Politics and the Primordial

The Left and the Right rely on a fictional historical authority to augment the natural necessity of their positions. The Left, saying nothing of chiefs and hierarchies though they existed, will push the line about primordial communism. Likewise, the Right appeal not to the economic primordial condition, but a set of cultural values out of which their lineage has somehow kept an unbroken chain of tradition all this time. All parties wear a mask of historical authenticity, each counting their oppositions as synthetic intrusions on otherwise organic circumstances. But at what point does coercion go unnoticed by everyone in the grasp of a sovereign? Those who notice the very moment the crossover occurs are those who are purchased. They buy the ideal of time-preference in the face of conflict, but at the threat of death. All impersonal wagers come together at once: one eats food from where one does not go and one receives orders from someone one has never and never will meet, for the price would then be to meet them.

But one must seduce others into the sloppy delusion that one can have the world one wants so long as it is not this world. One promises a world of natural movement, of unbound activity, though this must be purchased with a great, efficient and unflinching degree of violence toward the outside, with no promise of ever-forward perpetuation. Violence is either turned outward or inward. What are most anarchists but armchair dictators, and what are dictators but anarchists, having scaled to a height where they themselves are ruled by no one but the constant threat of him who is stronger? ‘True' democracy is no more organic. Since when is freedom defined by one's inability to disagree with another? The primordial succession of party lines, broken only by unfortunate whims of democracy, is one of the greatest myths of our time. What does a leftist professor at Princeton truly have in common with men of France in 1793?

Peaceful secession has not had much of a place in history because it costs far more pride than bloodshed. Peaceful secession would mean humiliation, but also, the failure of an entire identity and not just identity, but an identity's potency in direct distinction to its neighbors.

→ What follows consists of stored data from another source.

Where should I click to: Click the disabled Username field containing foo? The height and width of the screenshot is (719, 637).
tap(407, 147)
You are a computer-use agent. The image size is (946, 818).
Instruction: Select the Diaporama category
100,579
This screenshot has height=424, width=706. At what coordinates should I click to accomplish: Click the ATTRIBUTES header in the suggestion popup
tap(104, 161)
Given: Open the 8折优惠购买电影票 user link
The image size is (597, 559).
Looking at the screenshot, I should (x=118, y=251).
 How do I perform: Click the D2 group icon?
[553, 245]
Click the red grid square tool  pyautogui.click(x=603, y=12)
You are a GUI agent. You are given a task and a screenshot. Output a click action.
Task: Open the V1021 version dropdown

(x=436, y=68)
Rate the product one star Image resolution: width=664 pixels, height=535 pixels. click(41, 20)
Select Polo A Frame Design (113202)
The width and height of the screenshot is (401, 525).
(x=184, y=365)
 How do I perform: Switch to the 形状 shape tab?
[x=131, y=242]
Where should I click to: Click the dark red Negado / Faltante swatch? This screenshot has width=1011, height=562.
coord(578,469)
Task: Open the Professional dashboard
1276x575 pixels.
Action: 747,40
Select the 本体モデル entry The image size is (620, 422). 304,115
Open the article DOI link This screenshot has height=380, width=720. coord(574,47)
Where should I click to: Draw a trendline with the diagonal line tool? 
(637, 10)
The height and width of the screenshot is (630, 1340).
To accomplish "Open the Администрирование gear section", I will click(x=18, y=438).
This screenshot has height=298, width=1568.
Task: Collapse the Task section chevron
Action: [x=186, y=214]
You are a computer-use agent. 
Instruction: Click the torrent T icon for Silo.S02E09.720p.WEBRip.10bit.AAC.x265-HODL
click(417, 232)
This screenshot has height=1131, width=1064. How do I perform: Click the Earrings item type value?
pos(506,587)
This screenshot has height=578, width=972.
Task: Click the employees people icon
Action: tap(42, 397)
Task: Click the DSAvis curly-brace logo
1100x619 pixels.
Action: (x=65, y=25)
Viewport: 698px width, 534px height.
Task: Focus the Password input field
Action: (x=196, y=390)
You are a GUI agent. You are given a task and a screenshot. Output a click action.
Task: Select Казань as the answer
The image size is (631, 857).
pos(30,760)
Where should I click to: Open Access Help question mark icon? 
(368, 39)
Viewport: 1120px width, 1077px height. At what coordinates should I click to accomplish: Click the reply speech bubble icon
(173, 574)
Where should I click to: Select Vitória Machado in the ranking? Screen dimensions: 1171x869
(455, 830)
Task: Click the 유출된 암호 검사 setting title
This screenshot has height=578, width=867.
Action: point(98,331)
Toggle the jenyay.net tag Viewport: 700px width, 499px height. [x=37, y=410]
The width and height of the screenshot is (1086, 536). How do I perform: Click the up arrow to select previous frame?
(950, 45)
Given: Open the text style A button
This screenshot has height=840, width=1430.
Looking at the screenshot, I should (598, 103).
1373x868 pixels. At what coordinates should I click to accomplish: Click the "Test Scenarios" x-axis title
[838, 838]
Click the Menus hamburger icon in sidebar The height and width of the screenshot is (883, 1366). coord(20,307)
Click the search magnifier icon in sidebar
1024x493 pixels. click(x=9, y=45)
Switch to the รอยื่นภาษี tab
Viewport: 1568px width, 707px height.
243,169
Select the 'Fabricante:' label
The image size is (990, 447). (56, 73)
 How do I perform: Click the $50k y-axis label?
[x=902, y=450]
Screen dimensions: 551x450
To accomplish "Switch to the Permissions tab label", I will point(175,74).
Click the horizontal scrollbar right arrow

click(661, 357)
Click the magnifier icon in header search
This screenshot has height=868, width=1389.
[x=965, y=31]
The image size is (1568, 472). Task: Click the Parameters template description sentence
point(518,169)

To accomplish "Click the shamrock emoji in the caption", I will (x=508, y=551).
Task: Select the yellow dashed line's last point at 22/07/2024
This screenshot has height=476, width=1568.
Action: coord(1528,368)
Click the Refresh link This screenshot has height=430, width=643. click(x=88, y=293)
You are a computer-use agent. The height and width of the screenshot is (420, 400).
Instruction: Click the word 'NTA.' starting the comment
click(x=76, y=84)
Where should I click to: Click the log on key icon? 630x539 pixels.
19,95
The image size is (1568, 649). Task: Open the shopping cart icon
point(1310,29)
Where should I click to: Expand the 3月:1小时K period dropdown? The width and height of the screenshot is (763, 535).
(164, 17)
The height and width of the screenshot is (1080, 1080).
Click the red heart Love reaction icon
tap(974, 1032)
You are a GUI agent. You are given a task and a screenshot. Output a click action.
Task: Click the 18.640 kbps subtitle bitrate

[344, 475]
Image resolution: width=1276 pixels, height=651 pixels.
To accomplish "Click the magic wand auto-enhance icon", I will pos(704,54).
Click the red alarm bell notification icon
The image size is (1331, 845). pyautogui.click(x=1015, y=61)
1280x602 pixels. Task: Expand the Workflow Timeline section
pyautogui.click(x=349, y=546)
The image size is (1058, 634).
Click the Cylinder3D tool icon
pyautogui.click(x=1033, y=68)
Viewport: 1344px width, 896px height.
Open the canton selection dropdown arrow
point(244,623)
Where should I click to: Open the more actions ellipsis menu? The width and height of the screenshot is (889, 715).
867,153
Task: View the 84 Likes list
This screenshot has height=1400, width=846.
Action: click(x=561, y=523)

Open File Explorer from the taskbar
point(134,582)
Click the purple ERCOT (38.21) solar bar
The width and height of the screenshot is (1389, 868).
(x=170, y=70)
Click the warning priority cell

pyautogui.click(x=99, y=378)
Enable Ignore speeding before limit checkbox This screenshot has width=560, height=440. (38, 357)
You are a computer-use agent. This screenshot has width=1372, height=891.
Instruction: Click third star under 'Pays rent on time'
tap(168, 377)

One imagines a primordial world order because one has had one's desires humiliated. One has had one's life itself called a sin, and so one must defend oneself on the prejudice, not only that desire has no place in society, but that what is closest to natural should be had at the expense of what is unnatural-which contradicts the notion of the natural, as it requires special conditions. The primordial becomes an escape, a Garden of Eden sickness, an abstraction which relieves one of the burden of example, a soil in which one can grow better fruit. However, the primordial would not be soil if it was truly unencumbered. Primordiality is itself a seed.